The Tropicana’s sister resort at Lake Tahoe, facing eviction for subpar performance, has agreed to pay USD 165 million to the landowner for permission to stay put for another three years.
The resolution demonstrates how Tropicana Entertainment has been struggling to maintain properties in competitive markets while cutting costs — a controversial strategy that led to the company’s undoing in Atlantic City, where it was ordered by New Jersey gaming regulators to give up its license, and has angered the Culinary Union in Las Vegas, where the property is in the midst of protracted contract negotiations.
It also reflects the influence of Tropicana’s new president, Scott Butera, in reaching an amicable settlement with the Lake Tahoe landlord.
The landowner sued the casino company in 2005 for allegedly violating the terms of its lease — mainly, by failing to operate a high-end casino.
“There was the potential for a judgment significantly greater than what we settled for,” Butera said. “My view is to get as many of the issues and problems that are distracting for the company behind us.”
Tropicana Entertainment revealed details of a confidential court settlement in a Securities and Exchange Commission filing last week.
The disclosure was required because Tropicana already owes on USD 960 million in loans the company used to purchase Aztar Corp. and its Tropicana-branded casinos in Las Vegas and Atlantic City. Bondholders have sued, seeking immediate payment and threatening to force the company into bankruptcy.
The lawsuit centers on the Horizon, the company’s Lake Tahoe casino, which has fallen on hard times.
Tropicana Entertainment’s parent company, Columbia Sussex, entered the gaming business in 1990 when it purchased the Horizon, then called Sahara Tahoe, for USD 19 million. In a land lease with Park Cattle Co., the company agreed to run a “first-class” resort and compete for the high rollers who frequented other casinos in the region.
But as tribal casinos in California hurt the Horizon’s business and management scaled back, the resort began attracting budget-minded tourists rather than big spenders. Attorneys for Tropicana said USD 17 million was spent to upgrade and maintain the Horizon. Park Cattle said the property was going downhill, with mold in rooms, leaky roofs and crumbling walls. The Horizon also had been fined by the Environmental Protection Agency for mishandling of asbestos in the building and cited by OSHA for violations of the electrical code.
The settlement will terminate Tropicana’s lease March 31, 2011, 29 years prematurely, and allows Park Cattle to collect as much as USD 290 million if payments aren’t made on schedule. Park Cattle also has the option of taking over the property and running it with Tropicana’s gaming equipment and other company property for two years following termination of the lease.
Included in the Horizon settlement is a provision giving Park Cattle the right to terminate the Tropicana’s lease at nearby MontBleu Resort in January 2018 — 10 years earlier than it was due to expire.
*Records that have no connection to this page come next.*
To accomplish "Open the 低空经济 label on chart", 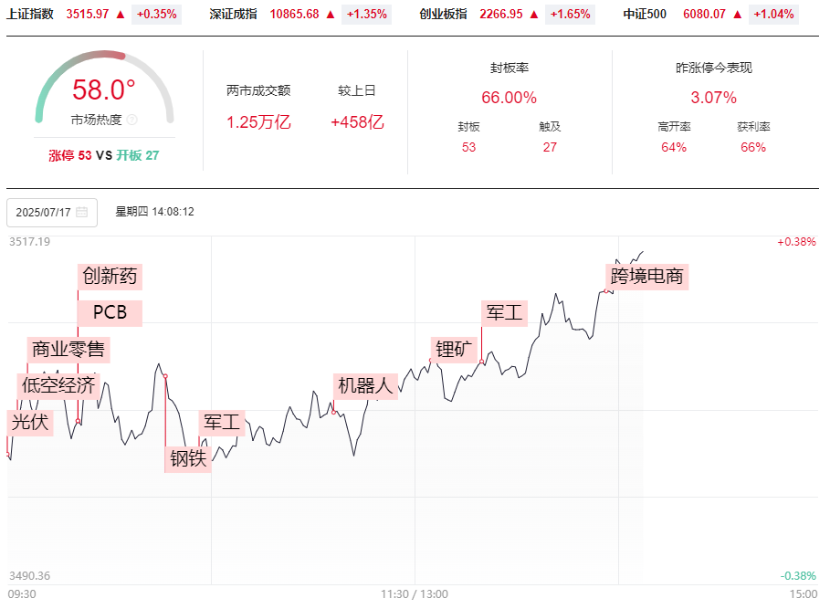I will tap(58, 385).
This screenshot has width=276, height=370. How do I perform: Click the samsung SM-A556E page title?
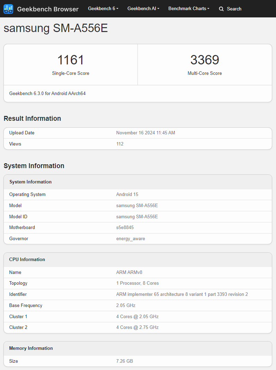point(56,28)
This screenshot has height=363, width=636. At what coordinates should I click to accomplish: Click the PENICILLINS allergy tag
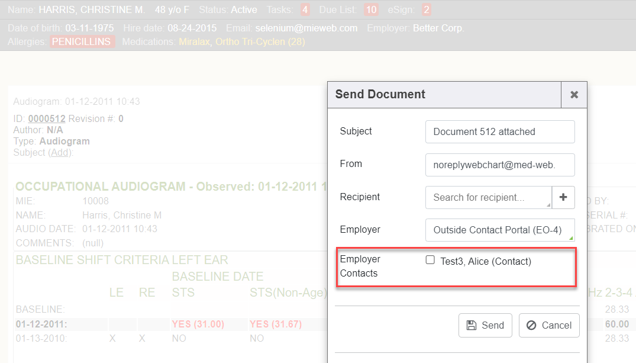click(82, 42)
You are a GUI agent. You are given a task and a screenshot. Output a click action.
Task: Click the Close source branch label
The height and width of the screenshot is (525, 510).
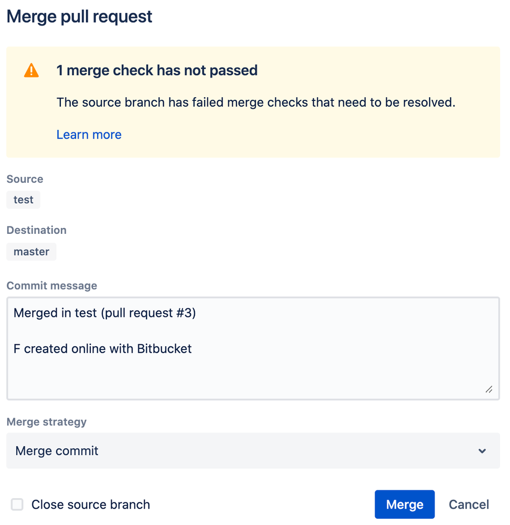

Although the MontBleu was not the subject of the lawsuit, Park Cattle has a similar clause in the MontBleu lease requiring Tropicana to run the casino as a first-class operation.
Columbia Sussex purchased the MontBleu from Caesars Entertainment in 2005 for USD 45 million. The former Caesars Tahoe was known as the region’s premier property and has been rethemed under Columbia Sussex.
Butera said the company hoped to head off a similar situation at MontBleu by creating more specific bench marks and procedures for reinvestment. The company has committed to spending money at both properties to bring them into compliance with their leases.
“We didn’t want another liability sitting out there,” he said. “Now we are working hand in hand with Park Cattle to develop a plan so that each of these assets can prosper.”
The landlord is optimistic about the future of the MontBleu Resort and its management, now on a tighter leash.
“We look forward to working cooperatively with Tropicana’s new management team,” said Park Cattle representative Sallie Armstrong, managing partner of the Reno office of Downey Brand, the landlord’s law firm.